La risposta di Lukashenko, che da quasi un anno sta reprimendo le proteste della società civile contro i risultati del voto del 9 agosto 2020 e per una svolta democratica nel Paese, non si è fatta attendere e il 28 giugno ha sospeso la partecipazione della Bielorussia all’iniziativa del Partenariato orientale dell’UE. Sul tema della migrazione, questa decisione ha un impatto non indifferente: significa che il Paese ha attuato la procedura di sospensione dell’Accordo di riammissione con Bruxelles, che stabilisce obblighi e procedure per i Ventisette e la Bielorussia in materia di riammissione di cittadini il cui soggiorno sul territorio dell’altra parte è irregolare.
Il ricatto di Minsk è stato chiaro per tutti, quando il ministero degli Esteri bielorusso (in una nota mai tradotta in inglese) aveva avvertito di “non poter adempiere ai nostri obblighi, secondo le condizioni delle restrizioni imposte dall’Unione Europea”. In altre parole, “la sospensione forzata dell’Accordo avrà un impatto negativo sull’interazione nel campo della lotta all’immigrazione illegale“. Nei 27 giorni precedenti era però stato facilitato il transito verso la Lituania a un numero di migranti superiore a cinque volte quello registrato in tutto il 2020. La complicità della guardia di frontiera bielorussa è stata messa in luce da un un video diffuso dalla controparte lituana, che mostra le autorità di Minsk cercare di cancellare o nascondere le tracce del passaggio di migranti dal confine.

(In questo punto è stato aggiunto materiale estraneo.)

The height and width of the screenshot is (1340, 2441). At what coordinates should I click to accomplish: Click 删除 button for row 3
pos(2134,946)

I am following with concern the influx of migrants on the Belarus-Lithuania border.
Once again someone is unacceptably playing with people's lives.
It's clear that across Europe, be it in the South or East, we need a common asylum and migration system to respond to the crisis.

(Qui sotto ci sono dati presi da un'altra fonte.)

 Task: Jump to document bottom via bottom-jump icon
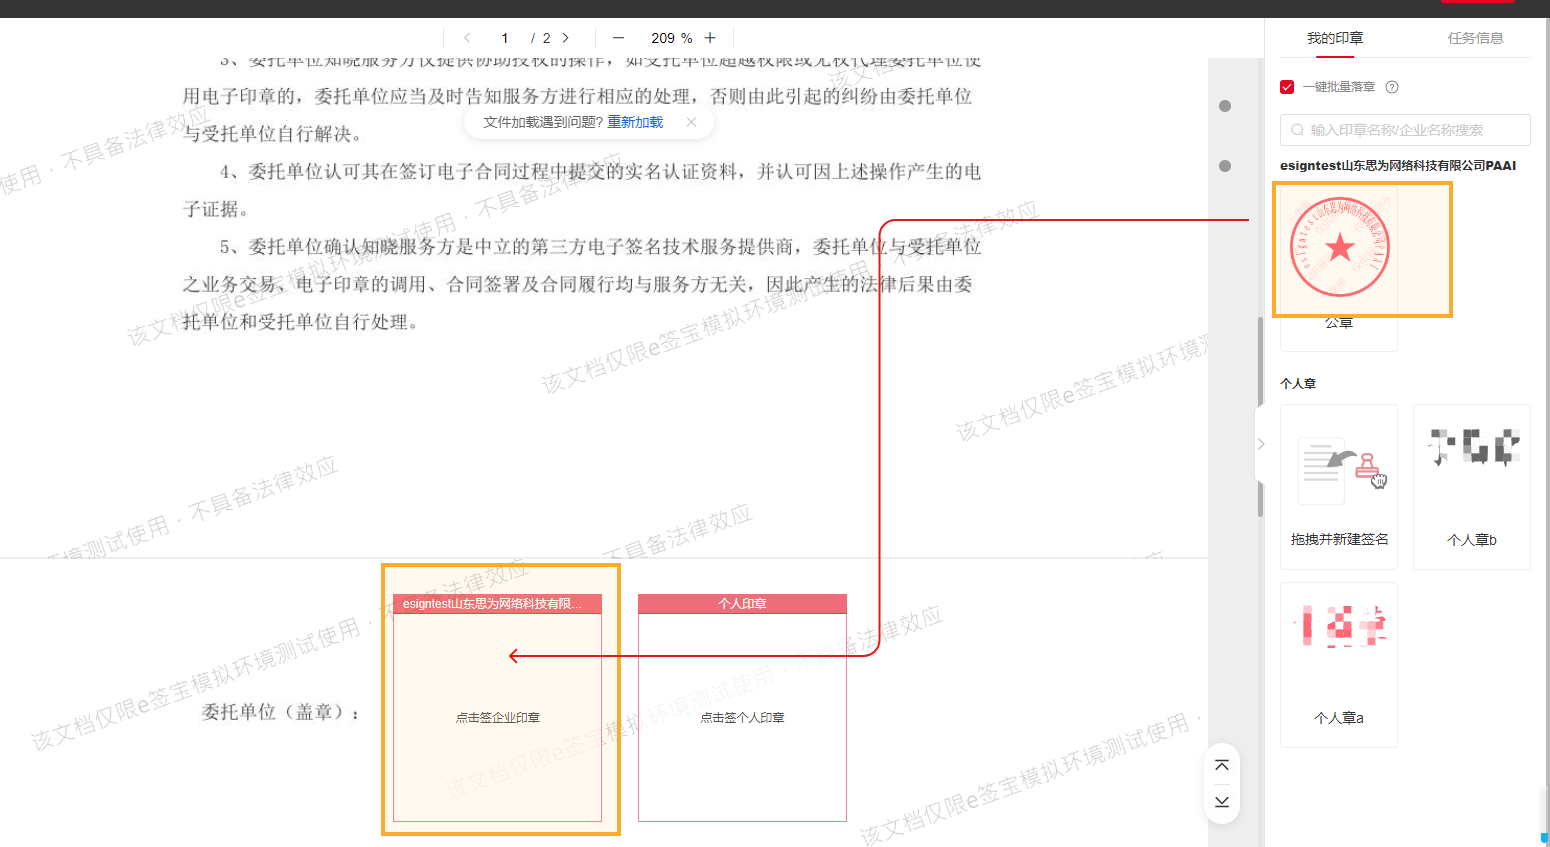(1221, 801)
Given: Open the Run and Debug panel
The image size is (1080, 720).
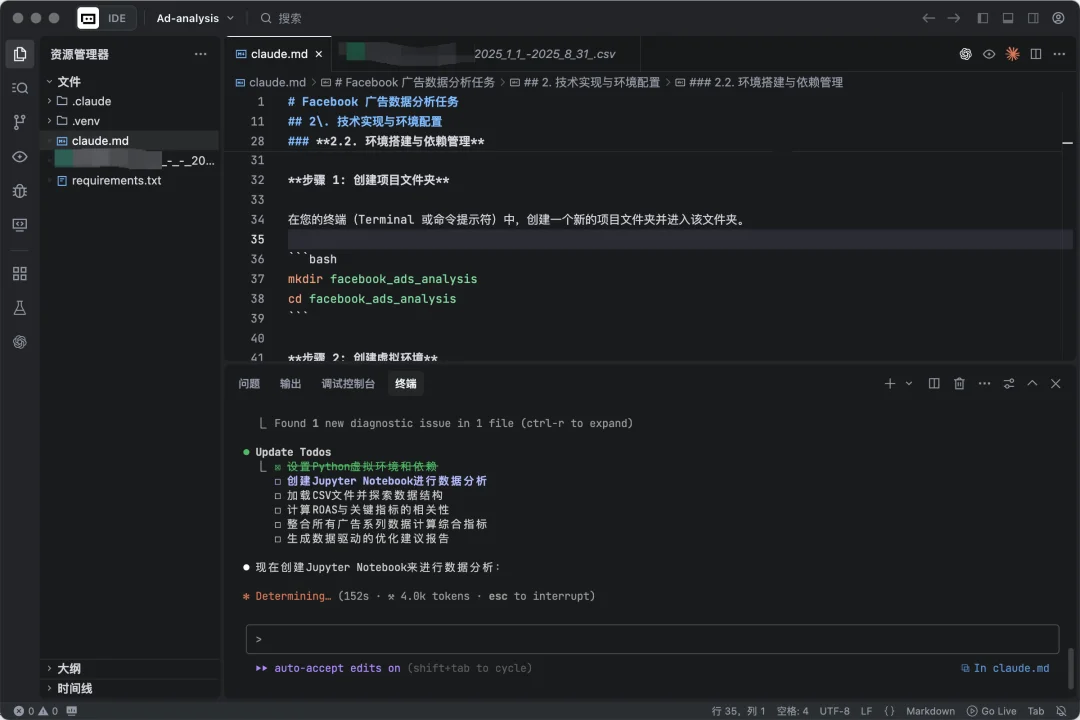Looking at the screenshot, I should pos(19,190).
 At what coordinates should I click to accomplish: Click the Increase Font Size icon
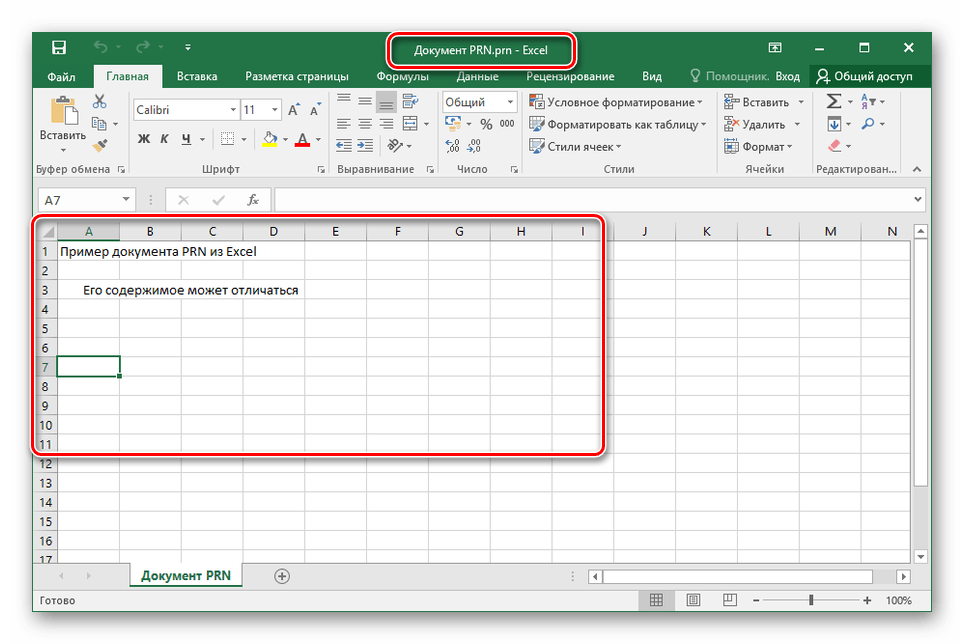tap(292, 110)
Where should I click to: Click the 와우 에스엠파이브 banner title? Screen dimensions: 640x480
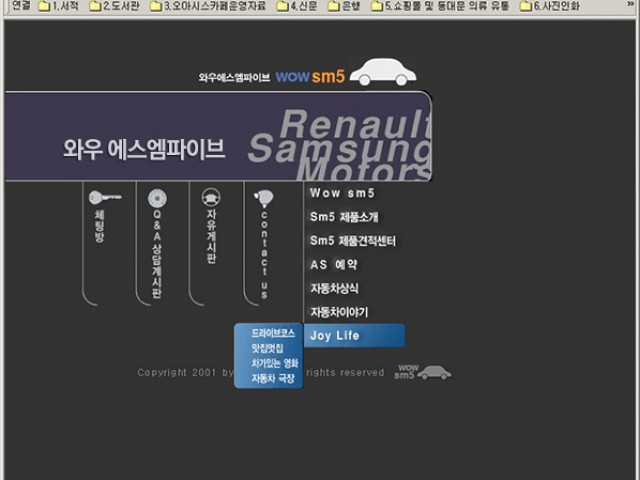click(144, 149)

— Roberta Metsola (@EP_President) July 2, 2021
Da Bruxelles, la prima reazione è arrivata dal presidente del Parlamento Europeo, David Sassoli, che sta seguendo “con preoccupazione” l’afflusso di migranti alla frontiera tra Bielorussia e Lituania: “Ancora una volta qualcuno sta giocando in modo inaccettabile con la vita delle persone“, ha denunciato su Twitter. Ritorna – se mai se ne fosse andata – la necessità di “un sistema comune di asilo e migrazione per rispondere alla crisi“, ha ricordato Sassoli, un’esigenza evidente “in tutta Europa, sia nel sud che nell’est”.

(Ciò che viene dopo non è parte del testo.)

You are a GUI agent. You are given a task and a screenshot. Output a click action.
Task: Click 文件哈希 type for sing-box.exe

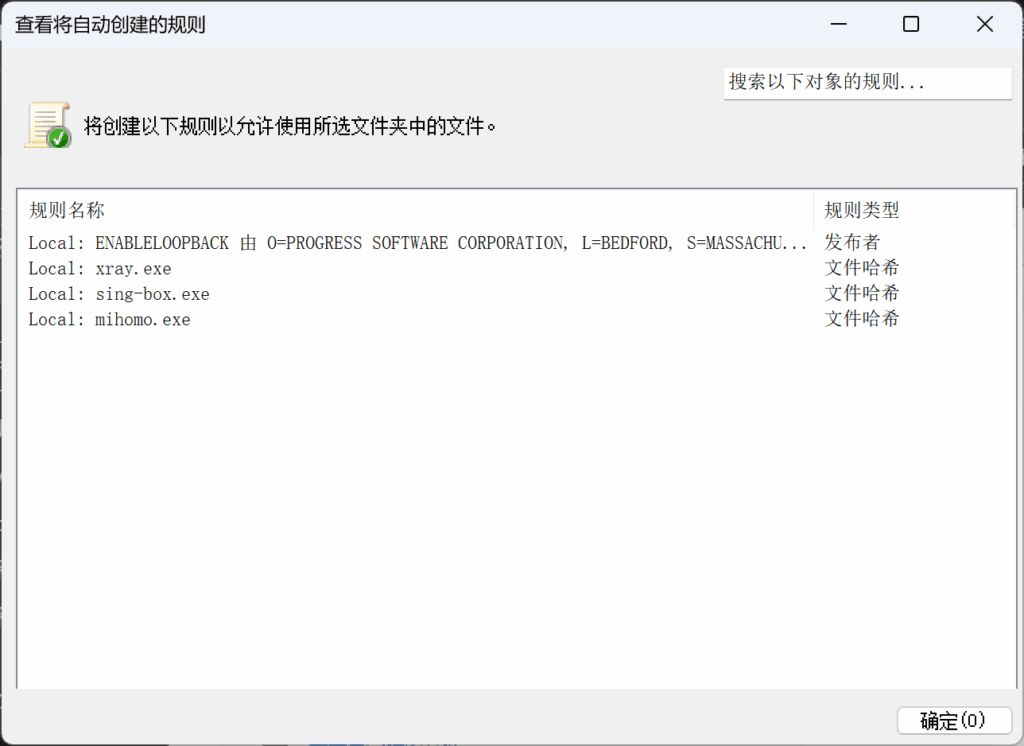click(x=861, y=294)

Se ad azione (bielorussa) corrisponderà reazione (europea), le possibili conseguenze di una nuova rotta migratoria bielorussa che ora coinvolge direttamente anche i Paesi UE del nord può rappresentare un momento di confronto alla pari tra tutti gli Stati membri sul tema della politica comune di asilo e migrazione, per arrivare finalmente a una condivisione di responsabilità. L’alternativa è dover cedere progressivamente ai ricatti dell’ultimo dittatore d’Europa (sulla pelle di persone innocenti), come già sta succedendo in Turchia e in Libia. Ma questa volta, ancora più vicino al cuore della “fortezza Europa”.